DIRECTIONS FOR THIS TASK - Resume the review of Sarah Blake's novel about Noah's wife, Naamah, and continue it from its final sentence.

EXERCISE TEXT -

■ ■ ■

Stories from the Bible springboard novelists’ imaginations in part because they are so spare. Often they sketch the basic details but elide mention of how all the people involved felt about these events. So it is with the story of Noah in Genesis. “Make yourself an ark of gopherwood,” God tells Noah. Cover it with pitch, fill it with pairs of animals, and take your family and set sail on the floodwaters. O.K., we infer that Noah replies, I’ll get right on that.
We know from Genesis that in a world full of wicked people, “God found favor with Noah.” But we have no idea how God felt about Noah’s family, including his wife, who is not named. The Jewish midrash Genesis Rabba says that Noah’s wife is Naamah, and Sarah Blake uses this name for the title and protagonist of her dream-like and intriguing first novel. Generations of Genesis readers have probably imagined Noah’s wife as obedient, chaste and reverent: so unobjectionable she does not merit much mention. Blake depicts Naamah as someone much wilder, sharing more in common with the animals she cares for. She is a practical, capable worker—it is Naamah who mucks out animals’ pens and kills newborn lambs to feed to large predators—but is also sensual and fanciful. Naamah, in Blake’s imagining, swims in the floodwaters and explores. She is also bisexual, adulterous and prone to seduction by an aquatic angel.
Naamah is the only one of the eight people aboard the ark who is comfortable with every aspect of living in a body—including sex, childbirth, nursing and death. When preparing the ark, Naamah realizes, “They would need a sealed bucket to [defecate] in, to clean up with, and she knew no one else would think of this.” The others do not venture into the floodwaters, fearing they will find bodies of those who perished, but Naamah dives in because she has to know. “It feels freeing, to swim, to be a part of the flood,” she tells Noah. “We’ve been so separate from it, from everything.” She asks Noah why the ark has not sunk with all the heavy animals inside, and he insists he does not know. The mystery of this situation suffuses Naamah. Noah takes everything on faith, but Naamah is not able to. She has to see and touch and learn. Naamah’s dreams mingle with reality and transport her to other times and places.

■ ■ ■

RECORDS PROVIDED -
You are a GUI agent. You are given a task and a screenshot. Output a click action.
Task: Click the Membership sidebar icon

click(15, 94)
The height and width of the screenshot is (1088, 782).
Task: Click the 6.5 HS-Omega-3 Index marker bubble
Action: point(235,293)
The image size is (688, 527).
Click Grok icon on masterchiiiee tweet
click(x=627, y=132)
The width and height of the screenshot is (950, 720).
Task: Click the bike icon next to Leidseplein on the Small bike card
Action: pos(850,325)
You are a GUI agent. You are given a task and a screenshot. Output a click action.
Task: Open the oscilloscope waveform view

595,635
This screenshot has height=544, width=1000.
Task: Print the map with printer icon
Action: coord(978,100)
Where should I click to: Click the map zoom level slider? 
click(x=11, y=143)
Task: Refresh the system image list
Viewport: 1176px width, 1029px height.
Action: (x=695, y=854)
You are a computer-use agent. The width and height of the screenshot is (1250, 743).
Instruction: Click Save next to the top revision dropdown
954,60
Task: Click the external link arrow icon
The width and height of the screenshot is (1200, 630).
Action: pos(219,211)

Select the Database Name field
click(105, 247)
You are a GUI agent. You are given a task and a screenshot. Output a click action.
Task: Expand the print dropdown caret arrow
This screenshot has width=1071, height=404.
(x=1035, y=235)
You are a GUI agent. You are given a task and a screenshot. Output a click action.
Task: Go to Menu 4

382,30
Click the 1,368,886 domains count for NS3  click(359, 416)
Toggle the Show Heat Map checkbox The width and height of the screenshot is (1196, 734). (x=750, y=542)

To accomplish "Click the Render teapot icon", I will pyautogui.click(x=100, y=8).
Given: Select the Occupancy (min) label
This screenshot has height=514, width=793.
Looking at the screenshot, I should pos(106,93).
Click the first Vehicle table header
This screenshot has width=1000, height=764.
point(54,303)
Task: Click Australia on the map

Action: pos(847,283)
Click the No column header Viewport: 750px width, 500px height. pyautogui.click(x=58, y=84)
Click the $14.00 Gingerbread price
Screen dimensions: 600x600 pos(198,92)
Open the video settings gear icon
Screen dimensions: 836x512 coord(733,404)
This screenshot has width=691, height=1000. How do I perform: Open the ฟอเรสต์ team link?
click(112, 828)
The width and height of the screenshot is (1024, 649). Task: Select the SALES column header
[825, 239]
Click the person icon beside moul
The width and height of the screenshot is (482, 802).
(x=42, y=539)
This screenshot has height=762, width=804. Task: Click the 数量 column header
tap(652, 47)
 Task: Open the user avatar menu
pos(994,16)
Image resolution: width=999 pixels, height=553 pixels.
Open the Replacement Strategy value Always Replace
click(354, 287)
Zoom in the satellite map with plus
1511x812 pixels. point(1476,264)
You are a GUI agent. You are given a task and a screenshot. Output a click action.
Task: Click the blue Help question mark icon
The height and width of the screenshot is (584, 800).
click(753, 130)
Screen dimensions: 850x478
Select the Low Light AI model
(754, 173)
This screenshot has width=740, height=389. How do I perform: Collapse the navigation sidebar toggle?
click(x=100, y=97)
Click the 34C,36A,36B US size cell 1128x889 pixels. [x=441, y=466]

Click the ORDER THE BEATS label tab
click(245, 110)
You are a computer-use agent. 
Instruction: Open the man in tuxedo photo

■ ■ ■

ANSWER BELOW -
Blake writes in concise, honed prose, leaving abundant white space on each page. She imagines details about some of the mysteries behind the Noah story—like, did gnawing gerbils escape their wooden pens? (Yes.) But she leaves other questions unanswered: Just how did they lure the appropriate number and kind of animals onto the ark? In Naamah, there are more than one pair of some kinds of animals, which makes sense, given the chances of them getting sick and the need to feed smaller animals to larger ones. In one of the most beautiful scenes, Naamah communes with a thousand atlas moths. When they die, she gathers their bodies to feed other creatures and waits for their eggs to hatch and fill the room again.
Naamah is the only one of the eight people aboard Noah's ark who is comfortable with every aspect of living in a body—including sex, childbirth, nursing and death.
“When the rains began, Noah’s doubt left him,” Blake writes. “When the rains continued, his guilt left him.” But Naamah’s doubts and guilt endure. It seems she commits some moral transgressions out of despair that she is not worthy of having been saved from the flood, as a sort of challenge to God. She eventually tells God: “I’m starting to accept that You will not judge me. Or that You have already passed judgment, and it doesn’t have much to do with me. I get it! You determined me not wicked, even if I feel otherwise.”
Blake’s vivid imagining of the life of a woman the Bible left unexplored takes some unexpected turns, but in doing so plunges readers more deeply into the mystery of God’s relationship with humanity’s second-chance Eve.